David Lean est inspiré, fait ressortir de sa mise en scène, l’infini de son horizon, notamment à travers ces simples balades sur la plage qui pourraient ne jamais s’arrêter, une recherche, une quête vers une idylle inconnue. Le chômage rode autour d’une jeunesse qui ne fait que déambuler par méchanceté ou oisiveté, la guerre est présente et ne fait que renforcer les antagonismes entre les communautés. Même si ce n’est pas le cœur du film, David Lean montre de façon précise comment ce petit village côtier irlandais est empreint d’une marginalisation et d’un obscurantisme national forcené. Les jeunes s’amusent comme ils peuvent, alors ils se moquent de « l’idiot du village ».

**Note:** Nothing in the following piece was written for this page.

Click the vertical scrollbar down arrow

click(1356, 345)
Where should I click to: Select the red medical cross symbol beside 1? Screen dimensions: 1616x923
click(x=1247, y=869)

Derrière cette mosaïque de ressentis, David Lean se pose une question : l’amour existe mais quel visage a-t-il ? Loin de la grande ville, loin de Dublin, Rosy lit, sans doute des romans à l’eau de rose, elle croit au prince charmant, à la grande passion qui comblerait la femme qu’elle est devenue. Elle attend désespérément l’homme de ses rêves et il semble être devant elle : son ancien maitre d’école pour qui, elle détient une fascination de jeune fille. Mais l’union créera en elle des désillusions, la routine prendra le pas sur la fougue.

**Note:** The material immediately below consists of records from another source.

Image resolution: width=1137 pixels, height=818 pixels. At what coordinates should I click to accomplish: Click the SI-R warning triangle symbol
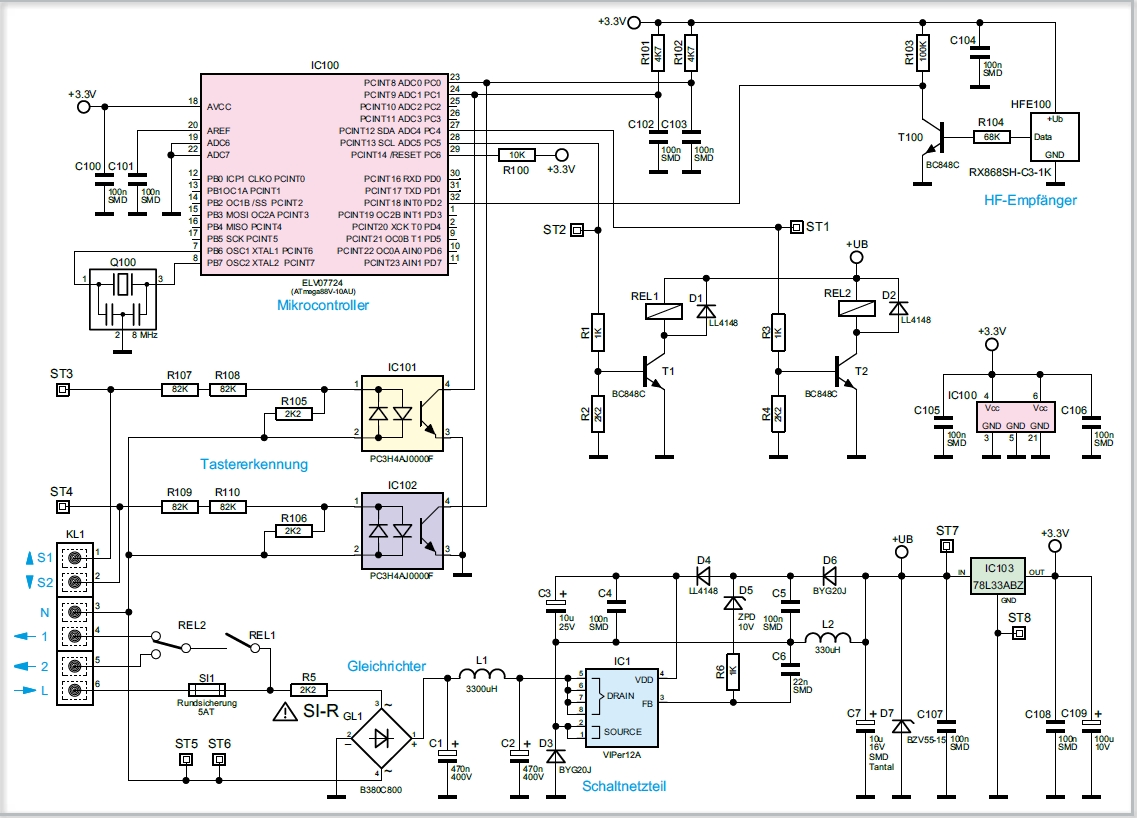tap(285, 712)
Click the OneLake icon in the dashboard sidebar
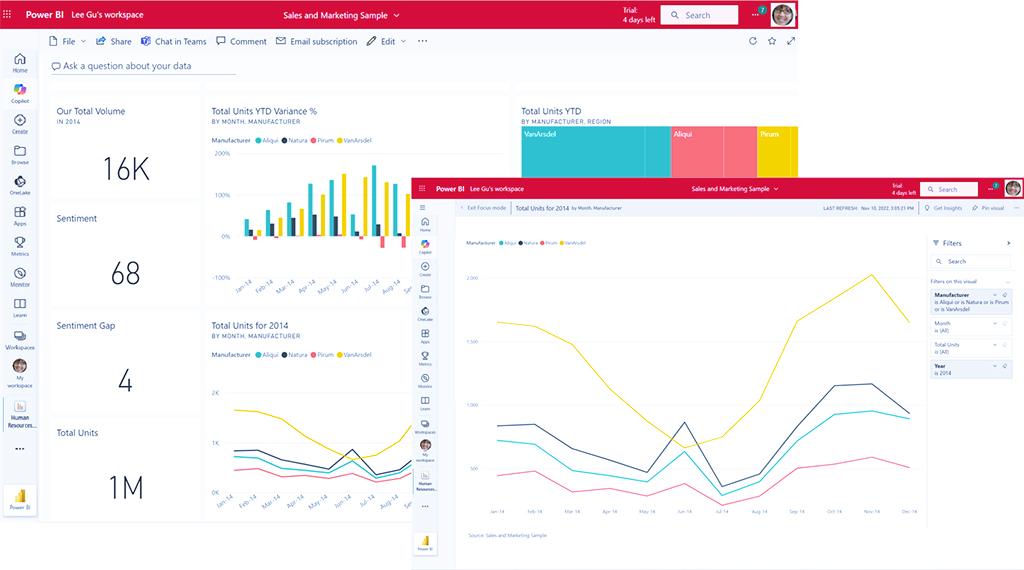1024x570 pixels. coord(20,185)
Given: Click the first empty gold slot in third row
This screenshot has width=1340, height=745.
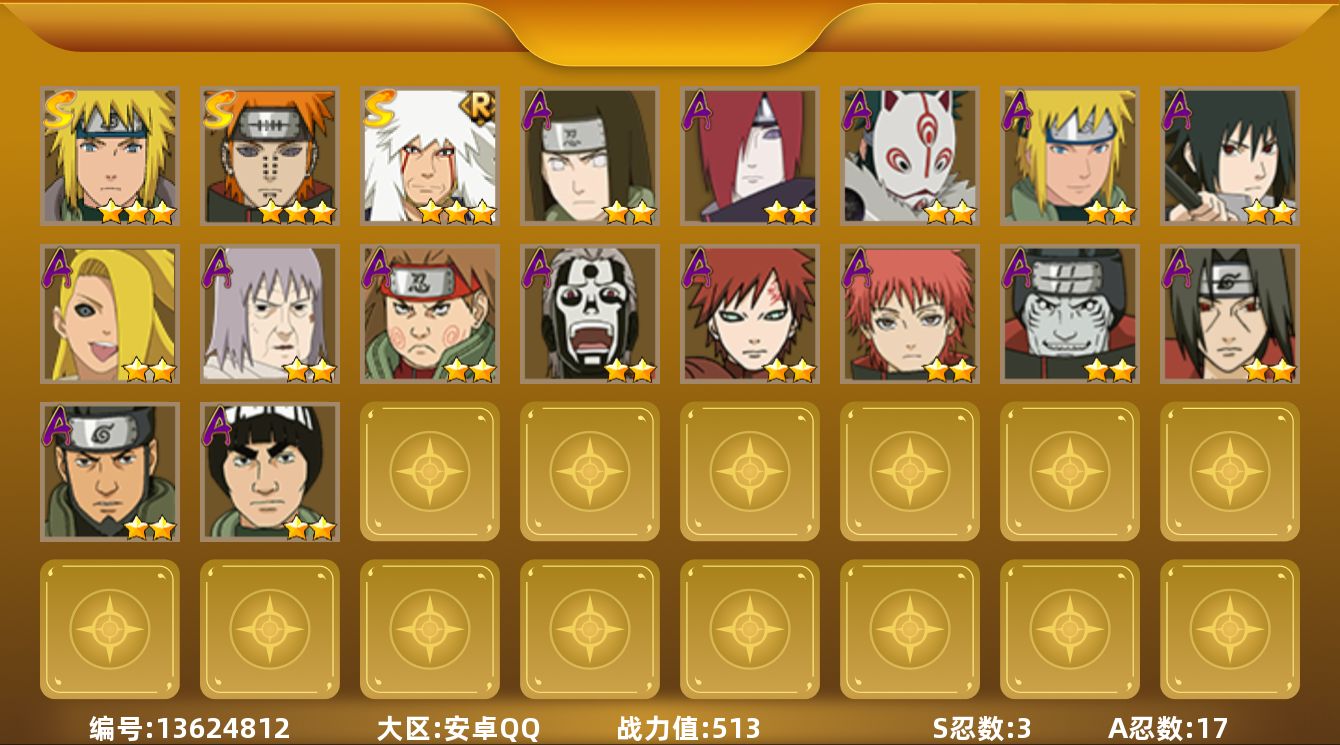Looking at the screenshot, I should point(430,472).
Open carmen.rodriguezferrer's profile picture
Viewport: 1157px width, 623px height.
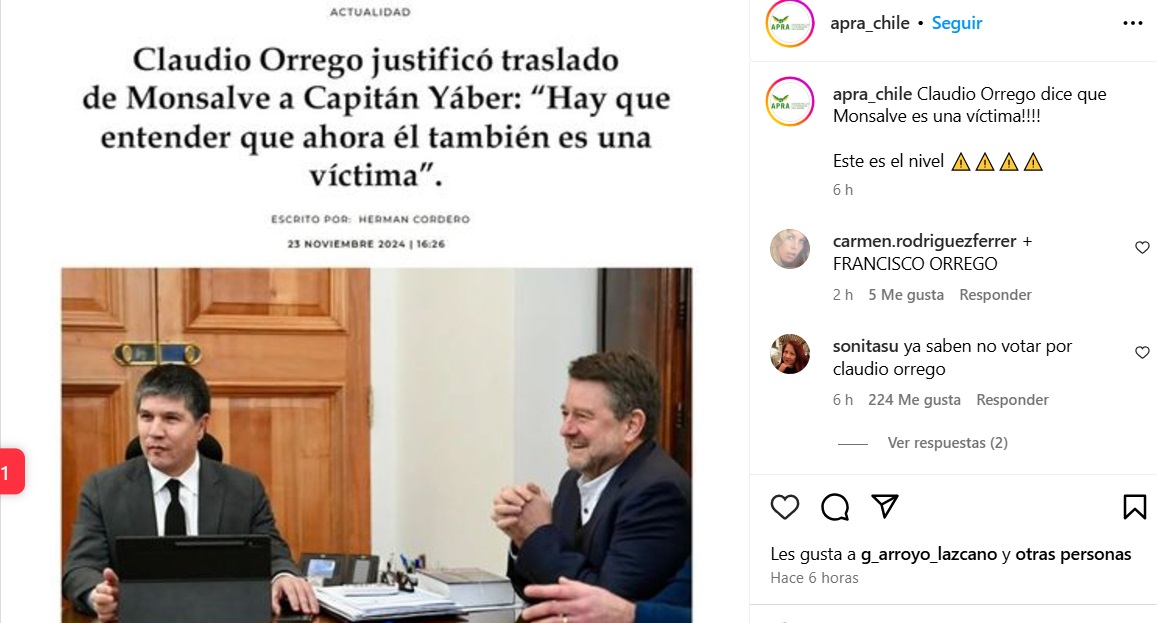point(790,249)
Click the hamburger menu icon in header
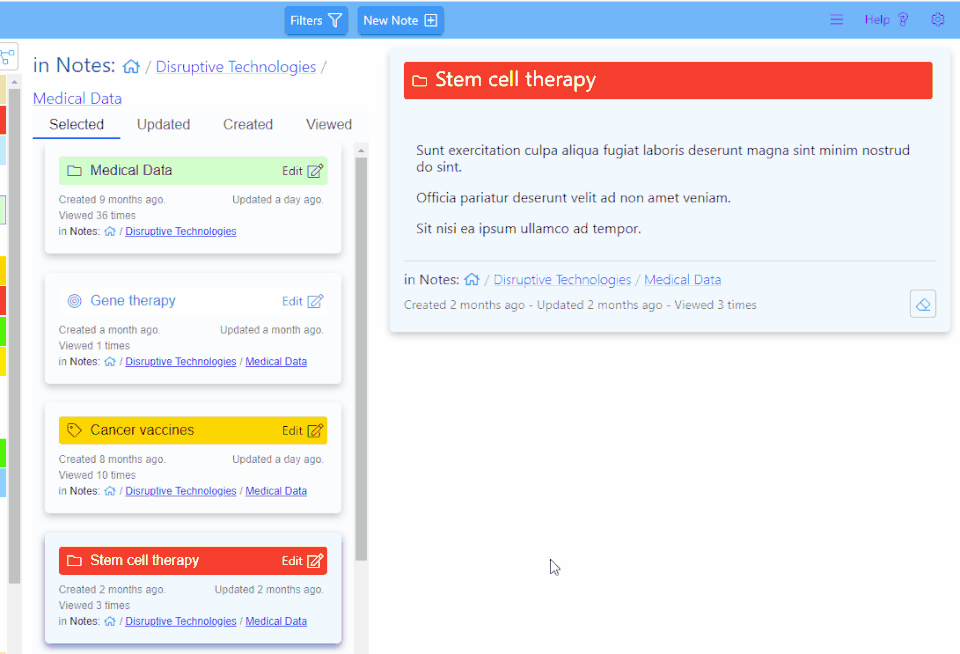This screenshot has width=960, height=654. (836, 20)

Lui a déjà connu les joies du mariage, il est veuf et n’est pas forcément enclin à revivre la frivolité des premiers émois. Rosy, elle, voit alors son avenir s’obscurcir dans la monotonie. Puis un jour, un jeune officier britannique fait son apparition et le coup de foudre verra le jour, la pénombre aussi. David Lean écrit là, un film fleuve, qui dure plus de 3h mais qui campe sur un sens du rythme millimétré. Les deux films ne sont pas de la même époque mais il est intéressant de noter les similitudes entre La fille de Ryan qui semble avoir largement inspiré l’œuvre de Lars Von Trier, « Breaking the waves » : la ressemblance flagrante entre Emily Watson et Sarah Miles, cet environnement à l’autorité religieuse vicieuse, les côtes britanniques, le mariage brisée par un destin « impuissant ».

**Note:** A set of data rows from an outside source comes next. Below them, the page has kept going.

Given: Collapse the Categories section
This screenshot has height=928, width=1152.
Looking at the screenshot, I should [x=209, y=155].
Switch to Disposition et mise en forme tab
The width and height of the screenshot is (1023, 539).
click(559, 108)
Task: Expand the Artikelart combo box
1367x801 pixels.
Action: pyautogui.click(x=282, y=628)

Les deux films ne se reposent pas sur les mêmes qualités : l’un est plus visuel, entouré d’un romantisme feutré, l’autre prend corps avec son sujet, un parcours viscéral. Et c’est sans doute là où le bât blesse un peu dans La fille de Ryan, à cause de son casting pas des plus charismatiques (l’insipide Christopher Jones face au triste taciturne Robert Mitchum), et de son manque de souffle excepté quelques fulgurances. La fille de Ryan, est une fresque romantique et triste, peut-être trop guindé pour faire ressortir cette sensation de pulsion, mais assez sensible pour émouvoir durant une scène d’amour qui fera renaitre la vie d’une forêt, ou cette scène finale « martyr » de punition à la violence collective diabolique.